What the task asks>
Repeat exactly the lines from the line containing "[tab] (557, 762)" through the last line of the records below, inclusive, and nothing else.

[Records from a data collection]
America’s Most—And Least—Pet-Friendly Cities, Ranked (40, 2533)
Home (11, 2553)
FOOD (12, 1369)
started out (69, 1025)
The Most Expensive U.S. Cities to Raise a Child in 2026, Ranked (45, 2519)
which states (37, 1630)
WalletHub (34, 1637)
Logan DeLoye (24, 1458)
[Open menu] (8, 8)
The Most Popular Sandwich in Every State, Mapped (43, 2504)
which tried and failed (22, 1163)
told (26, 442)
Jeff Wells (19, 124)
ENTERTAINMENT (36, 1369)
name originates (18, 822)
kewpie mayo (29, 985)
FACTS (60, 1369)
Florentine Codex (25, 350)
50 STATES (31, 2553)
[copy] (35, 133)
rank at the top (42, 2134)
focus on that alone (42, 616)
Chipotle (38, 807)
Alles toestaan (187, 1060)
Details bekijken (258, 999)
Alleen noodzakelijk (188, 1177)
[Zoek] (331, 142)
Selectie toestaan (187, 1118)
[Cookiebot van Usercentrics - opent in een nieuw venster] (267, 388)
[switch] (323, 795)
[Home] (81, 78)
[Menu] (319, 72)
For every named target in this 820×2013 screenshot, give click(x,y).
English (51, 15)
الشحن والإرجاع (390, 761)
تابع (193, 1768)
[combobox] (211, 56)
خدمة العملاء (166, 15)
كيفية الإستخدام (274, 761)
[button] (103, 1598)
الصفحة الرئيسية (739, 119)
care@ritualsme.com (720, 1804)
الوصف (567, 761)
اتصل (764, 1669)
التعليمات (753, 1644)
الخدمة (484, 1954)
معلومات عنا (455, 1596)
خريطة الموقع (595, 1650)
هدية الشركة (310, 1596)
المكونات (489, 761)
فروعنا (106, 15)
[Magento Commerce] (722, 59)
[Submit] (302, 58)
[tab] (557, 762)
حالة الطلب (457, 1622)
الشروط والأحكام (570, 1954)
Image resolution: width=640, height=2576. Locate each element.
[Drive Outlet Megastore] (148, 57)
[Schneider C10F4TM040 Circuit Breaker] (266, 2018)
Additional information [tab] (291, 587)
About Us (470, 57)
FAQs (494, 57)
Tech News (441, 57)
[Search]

Answer for the task>
[tab] (557, 762)
حالة الطلب (457, 1622)
الشروط والأحكام (570, 1954)
Image resolution: width=640, height=2576. Locate each element.
[Drive Outlet Megastore] (148, 57)
[Schneider C10F4TM040 Circuit Breaker] (266, 2018)
Additional information [tab] (291, 587)
About Us (470, 57)
FAQs (494, 57)
Tech News (441, 57)
[Search]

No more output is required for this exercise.